- [What to produce]: With the pictures excluded, output only the lines from the one containing "Screen dimensions: 787x576" through the last line of the entries, unchanged.

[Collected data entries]
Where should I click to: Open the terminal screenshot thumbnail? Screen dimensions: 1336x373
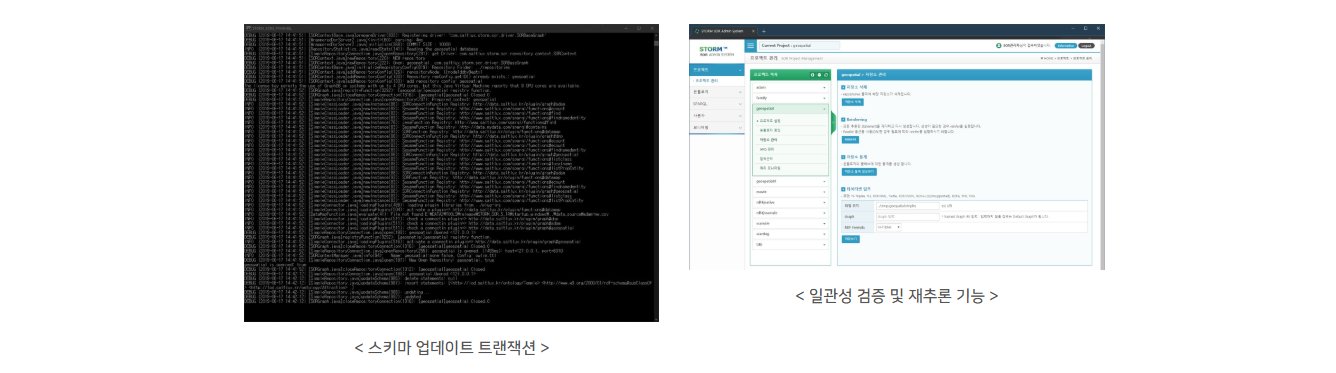pos(452,173)
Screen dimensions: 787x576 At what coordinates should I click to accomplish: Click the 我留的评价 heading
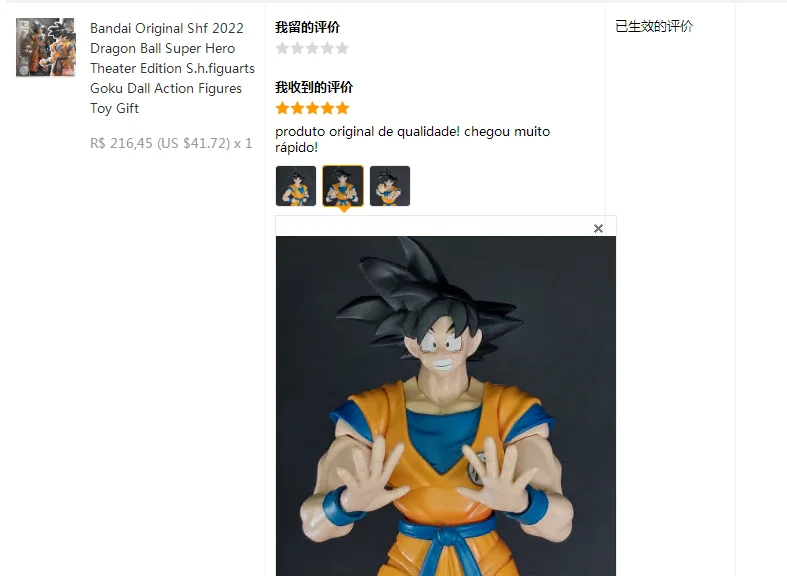pos(307,27)
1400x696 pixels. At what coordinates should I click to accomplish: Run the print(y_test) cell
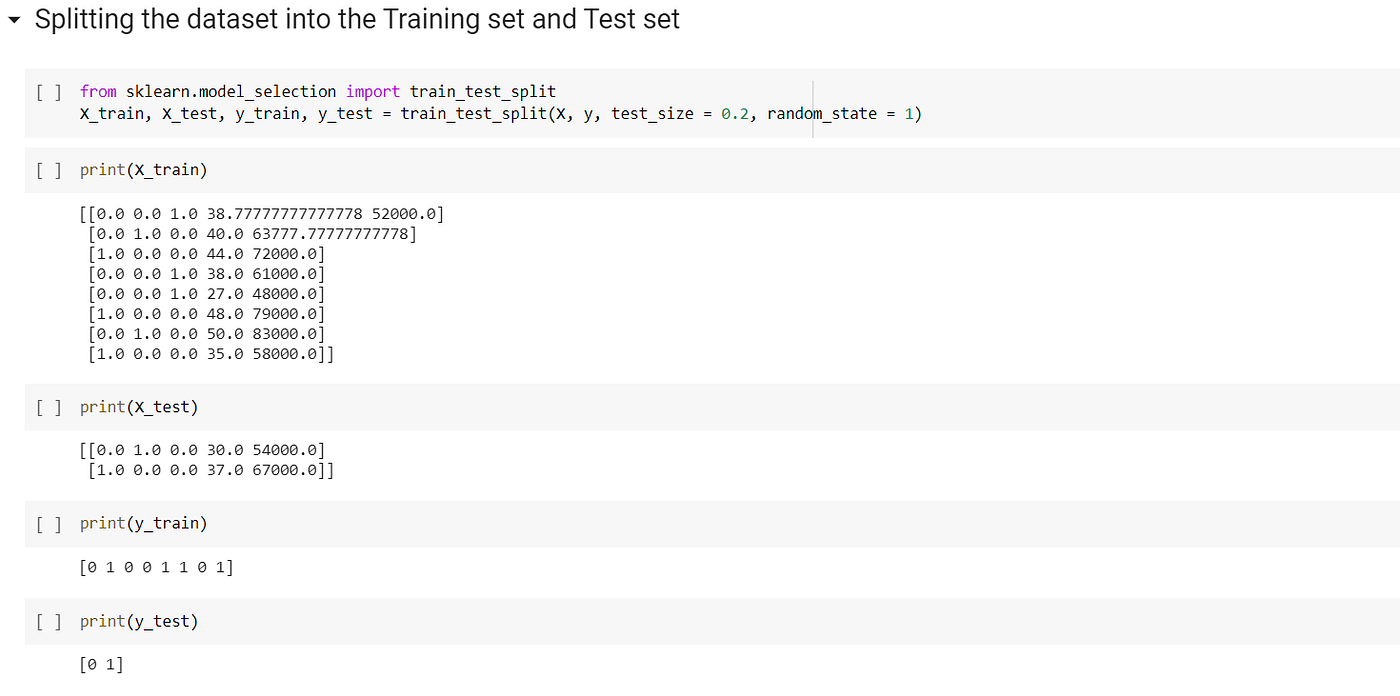pyautogui.click(x=48, y=622)

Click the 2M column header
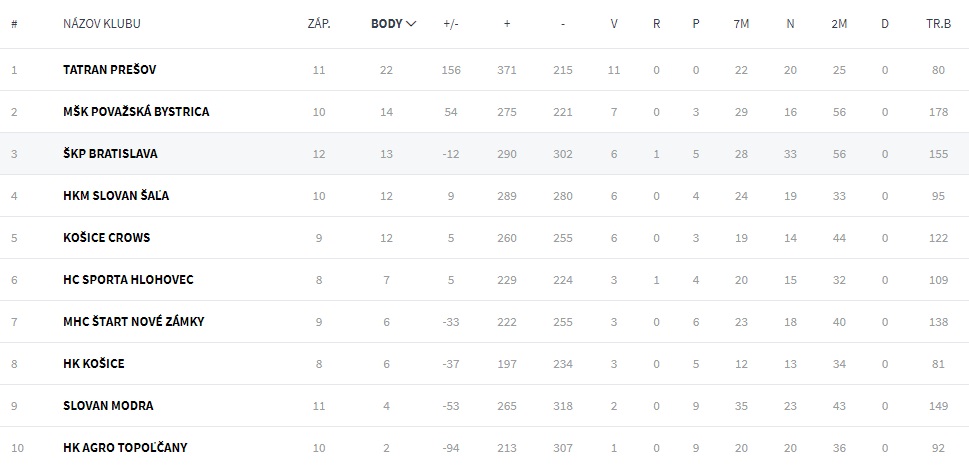tap(839, 24)
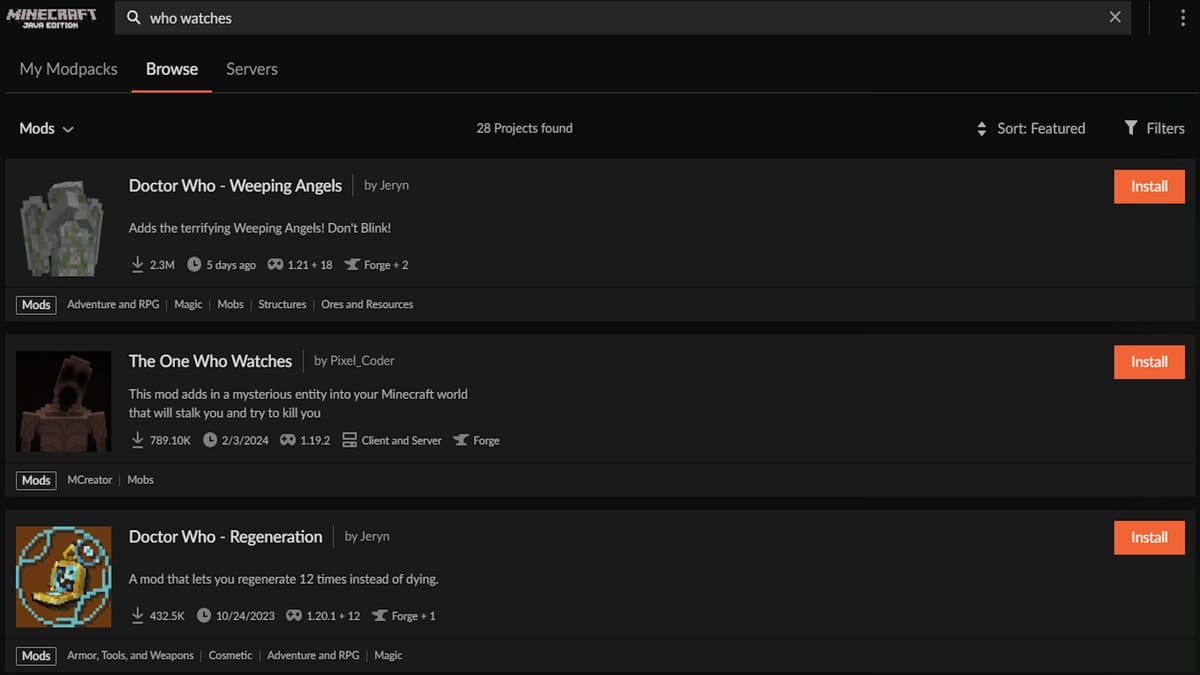Switch to the Servers tab

pos(251,68)
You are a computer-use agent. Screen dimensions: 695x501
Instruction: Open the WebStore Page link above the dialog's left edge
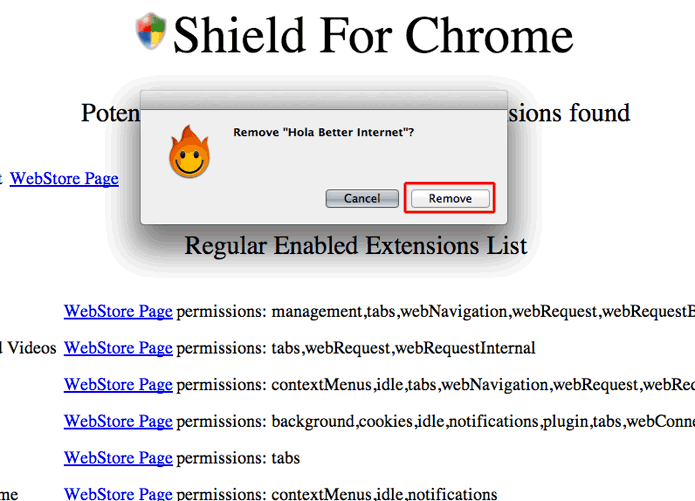64,179
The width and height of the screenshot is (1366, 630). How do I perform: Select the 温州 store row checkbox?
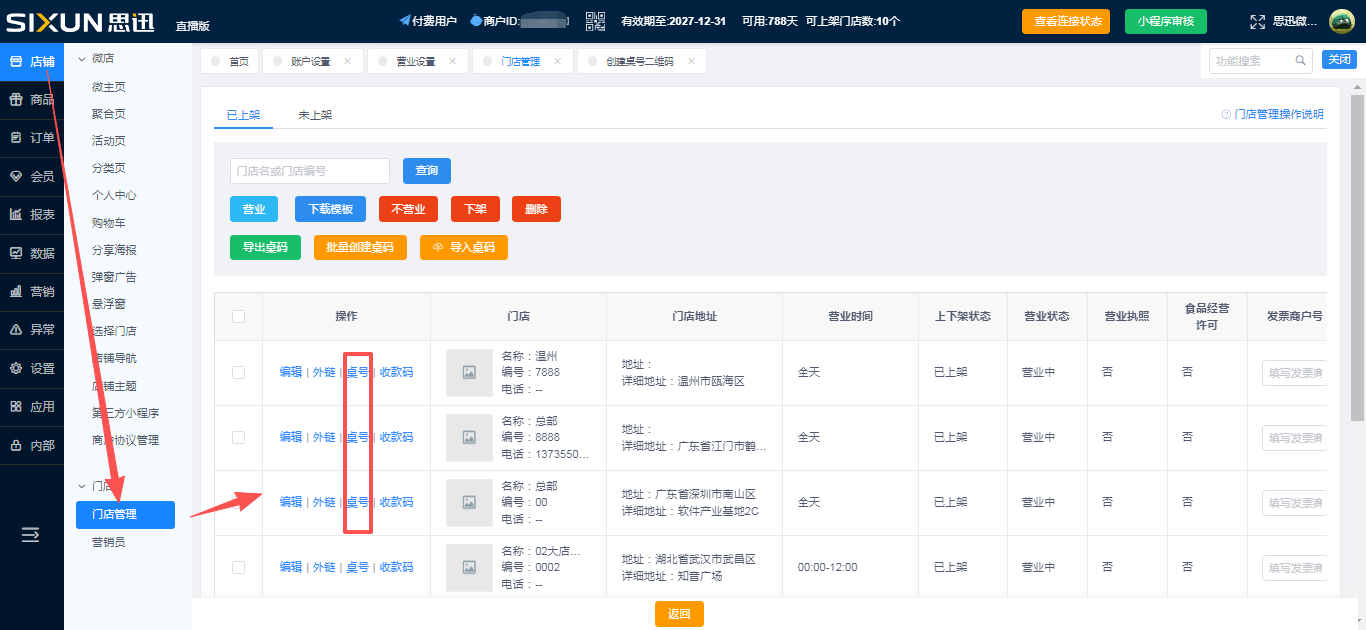pos(238,372)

- [Result of the exercise]:
Screen dimensions: 787x576 At what coordinates should I click to accomplish: Click the 我留的评价 heading
pos(307,27)
1400x696 pixels. At what coordinates should I click to accomplish: Run the print(y_test) cell
pyautogui.click(x=48, y=622)

Click the 2M column header
tap(839, 24)
Switch to the Servers tab

pos(251,68)
You are a computer-use agent. Screen dimensions: 695x501
Instruction: Open the WebStore Page link above the dialog's left edge
64,179
The width and height of the screenshot is (1366, 630). How do I perform: Select the 温州 store row checkbox?
pos(238,372)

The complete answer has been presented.